Ilustración: Tomasz walenta
Lo curioso es que el amor y el odio también están relacionados a nivel neurológico. El putamen y la corteza insular, según han probado diversos estudios hechos con imágenes de resonancia magnética (IRM), también se iluminan cuando experimentamos emociones de amor romántico.
Así que, aunque hay cosas que parecen opuestos irremediables, todo parece ser cuestión más bien de equilibrio y plenitud. El odio es, en parte, una respuesta automática e inconsciente de todo nuestro organismo. Pero tiene su lado positivo: sentirlo puede ser señal de que queremos defender o proteger a nuestra comunidad.
Sin odio, ni siquiera podríamos sentir su aparente contrario: el amor. E incluso podemos odiar relativamente a quien amamos, en contextos muy concretos, pues el putamen es un área que se activa también cuando sentimos disgusto.
Experimentar todas estas emociones de manera contradictoria es inevitable. Así somos los seres humanos. La cuestión es, pensando el odio filosóficamente, cómo lo llevamos de ser una emoción negativa a ser una mediación positiva entre el “nosotros” y el “ellos”. Porque la diferencia es constitutiva de toda identidad, y la identidad da coherencia a la propia vida.

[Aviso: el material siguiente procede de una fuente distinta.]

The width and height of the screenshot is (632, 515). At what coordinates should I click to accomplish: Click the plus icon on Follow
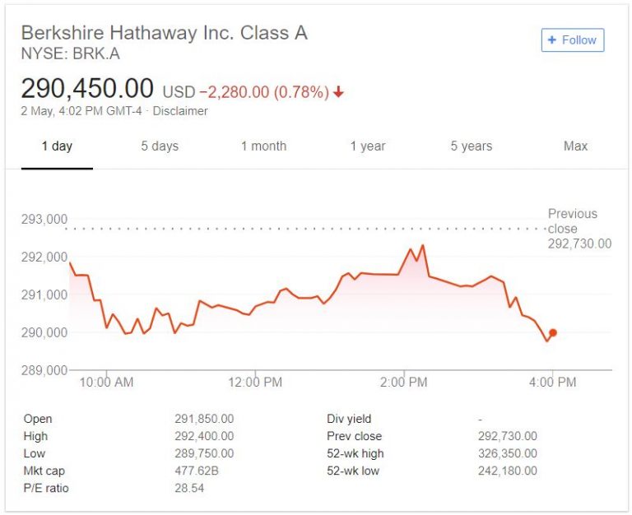click(x=551, y=39)
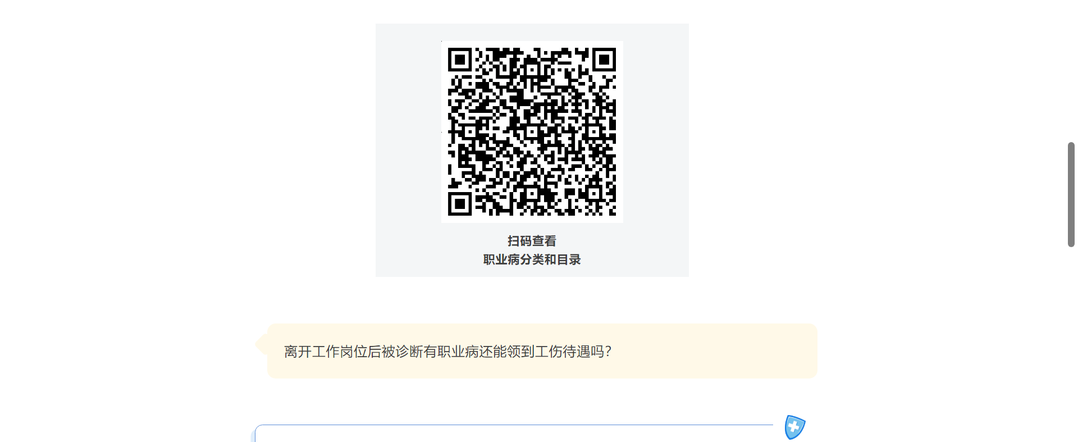
Task: Click the QR code's bottom-left finder square
Action: 460,204
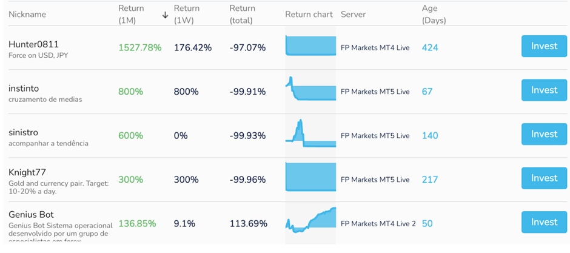
Task: Invest in Genius Bot
Action: [544, 222]
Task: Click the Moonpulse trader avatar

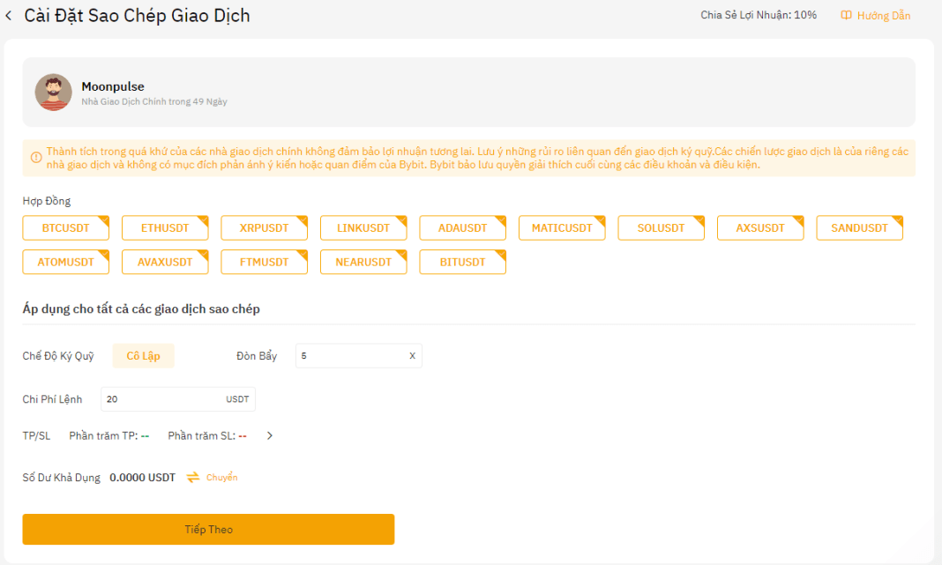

Por lo tanto, el antagonismo –o el odio– son necesarios si pensamos en la pluralidad inherente a la naturaleza y a las colectividades. Pero el odio no tendría que ser disruptivo, sino canalizarse para fortalecer los atributos de lo singular y la identidad sin aniquilar lo otro.
Entonces, ¿podemos evolucionar el odio? Parece algo que habría que hacer, si queremos transformar nuestras sociedades.